La Prima commissione, inoltre, ha affrontato l’esame del Progetto di legge n. 392, di iniziativa del Consigliere regionale Gabriele Michieletto (Zaia Presidente), relativo alla consegna da parte dei Sindaci del Veneto, in occasione della giornata dedicata al Popolo Veneto, della bandiera marciana ai bambini nati nell’anno precedente, prevedendo che la Regione ne sostenga i costi. In questo caso il testo della Proposta, che ha ricevuto oggi in Commissione un primo via libera a maggioranza, configurando in capo ai Comuni l’esercizio di nuove funzioni, sarà inviato alla Conferenza Regioni - Autonomie locali per l’acquisizione del parere di competenza.

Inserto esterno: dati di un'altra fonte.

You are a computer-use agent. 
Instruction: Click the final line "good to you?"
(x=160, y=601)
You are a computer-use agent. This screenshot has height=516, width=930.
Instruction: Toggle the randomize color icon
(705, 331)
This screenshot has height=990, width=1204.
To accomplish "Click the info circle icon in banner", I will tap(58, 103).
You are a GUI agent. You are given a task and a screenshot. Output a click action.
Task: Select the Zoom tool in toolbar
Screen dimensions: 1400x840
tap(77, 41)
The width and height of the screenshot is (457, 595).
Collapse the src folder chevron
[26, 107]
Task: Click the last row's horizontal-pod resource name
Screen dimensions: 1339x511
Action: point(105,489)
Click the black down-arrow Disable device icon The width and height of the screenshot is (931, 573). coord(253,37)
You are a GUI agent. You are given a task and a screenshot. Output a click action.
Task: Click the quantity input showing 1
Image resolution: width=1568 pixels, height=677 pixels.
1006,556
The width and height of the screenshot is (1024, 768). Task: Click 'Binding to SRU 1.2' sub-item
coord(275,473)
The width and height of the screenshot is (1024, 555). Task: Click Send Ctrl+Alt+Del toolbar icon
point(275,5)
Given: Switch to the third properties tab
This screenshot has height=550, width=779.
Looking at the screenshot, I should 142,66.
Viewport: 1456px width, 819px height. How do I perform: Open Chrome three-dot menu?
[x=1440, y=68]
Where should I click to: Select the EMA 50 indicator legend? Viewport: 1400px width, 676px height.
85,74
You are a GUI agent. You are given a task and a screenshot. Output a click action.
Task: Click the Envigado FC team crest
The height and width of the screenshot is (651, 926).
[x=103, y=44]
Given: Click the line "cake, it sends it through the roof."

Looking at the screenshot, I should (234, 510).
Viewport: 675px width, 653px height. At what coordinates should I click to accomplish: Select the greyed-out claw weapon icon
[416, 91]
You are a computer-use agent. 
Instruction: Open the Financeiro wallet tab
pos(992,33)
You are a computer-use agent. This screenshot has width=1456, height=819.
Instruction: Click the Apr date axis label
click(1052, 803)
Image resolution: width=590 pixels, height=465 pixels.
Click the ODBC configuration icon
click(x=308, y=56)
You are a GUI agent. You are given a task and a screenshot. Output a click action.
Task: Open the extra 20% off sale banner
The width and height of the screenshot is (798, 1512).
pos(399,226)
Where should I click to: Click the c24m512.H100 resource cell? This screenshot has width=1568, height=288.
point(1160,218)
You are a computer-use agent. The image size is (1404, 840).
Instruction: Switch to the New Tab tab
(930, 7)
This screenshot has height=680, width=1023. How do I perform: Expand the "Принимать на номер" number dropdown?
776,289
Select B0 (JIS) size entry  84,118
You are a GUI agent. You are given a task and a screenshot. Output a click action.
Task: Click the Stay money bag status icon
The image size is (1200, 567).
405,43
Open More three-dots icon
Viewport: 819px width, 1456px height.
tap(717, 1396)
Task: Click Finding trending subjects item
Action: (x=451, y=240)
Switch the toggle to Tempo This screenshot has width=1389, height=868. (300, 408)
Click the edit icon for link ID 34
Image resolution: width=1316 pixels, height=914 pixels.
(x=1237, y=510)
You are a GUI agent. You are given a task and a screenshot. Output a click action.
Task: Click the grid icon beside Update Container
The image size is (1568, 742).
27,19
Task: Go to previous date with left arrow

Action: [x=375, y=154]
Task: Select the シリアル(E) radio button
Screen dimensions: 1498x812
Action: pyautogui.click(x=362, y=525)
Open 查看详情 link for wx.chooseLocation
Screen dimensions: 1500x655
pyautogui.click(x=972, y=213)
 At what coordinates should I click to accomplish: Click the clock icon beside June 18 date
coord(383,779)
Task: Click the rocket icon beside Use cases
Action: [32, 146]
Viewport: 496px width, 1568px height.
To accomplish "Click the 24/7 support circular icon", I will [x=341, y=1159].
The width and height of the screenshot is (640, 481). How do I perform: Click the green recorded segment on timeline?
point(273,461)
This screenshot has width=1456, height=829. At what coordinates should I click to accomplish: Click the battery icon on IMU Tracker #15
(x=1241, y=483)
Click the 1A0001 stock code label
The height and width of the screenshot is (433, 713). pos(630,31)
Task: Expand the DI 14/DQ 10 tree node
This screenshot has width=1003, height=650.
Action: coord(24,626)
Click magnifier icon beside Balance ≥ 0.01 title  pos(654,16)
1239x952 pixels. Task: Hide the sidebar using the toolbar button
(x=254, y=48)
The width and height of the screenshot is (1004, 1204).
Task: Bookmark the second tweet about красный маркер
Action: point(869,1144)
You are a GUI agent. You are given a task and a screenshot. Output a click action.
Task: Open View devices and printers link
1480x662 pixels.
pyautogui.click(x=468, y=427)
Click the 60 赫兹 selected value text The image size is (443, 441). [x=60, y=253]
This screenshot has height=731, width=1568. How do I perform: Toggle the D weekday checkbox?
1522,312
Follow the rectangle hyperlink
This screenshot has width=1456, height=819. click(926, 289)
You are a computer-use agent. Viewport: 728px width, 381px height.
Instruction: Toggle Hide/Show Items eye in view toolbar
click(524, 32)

Approvato a larga maggioranza il Parere alla Giunta regionale n. 426 relativo al Piano annuale 2019 di attuazione degli interventi di promozione dei diritti umani e per la cooperazione allo sviluppo sostenibile. Si tratta del primo atto programmatorio in materia, alla luce della nuova Legge regionale n. 21/2018 che, oltre ad aver abrogato la precedente Legge regionale n. 55/1999, ha previsto il coinvolgimento diretto dell’Assemblea legislativa attraverso la Commissione consiliare competente, chiamata appunto ad esprimere il parere obbligatorio sulla proposta di Piano. Due le principali linee di indirizzo del Piano: la promozione dei diritti umani e la cooperazione allo sviluppo, Piano che si sviluppa coerentemente con le fonti normative sovraordinate, ovvero la Legge 125/2014, che detta la disciplina generale sulla cooperazione internazionale per lo sviluppo, e Agenda 2030 per lo Sviluppo Sostenibile, un programma d’azione sottoscritto nel settembre 2015 dai governi dei 193 Paesi membri dell’ONU che ingloba 17 Obiettivi per lo Sviluppo Sostenibile (chiamati anche Sustainable Development Goals, SDGs) in un programma d’azione avviato nel 2016, per un totale di 169 ‘target’ o traguardi, da perseguire nell’arco dei prossimi 15 anni, entro il 2030. La Regione del Veneto, per il Piano 2019, ha reso disponibili 500mila euro per le iniziative a contributo relative agli interventi di cooperazione allo sviluppo sostenibile, 130mila euro per gli interventi a supporto del commercio equo e solidale, e 105mila euro per la promozione dei diritti umani.

Approvato all’unanimità, infine, il parere sul Pdl n. 433, primo firmatario il Consigliere regionale Graziano Azzalin (Partito Democratico), relativo a: “Interventi per la conservazione e valorizzazione della casa di Giacomo Matteotti a Fratta Polesine”; il Progetto può tornare nella Sesta commissione in vista del via libera definitivo.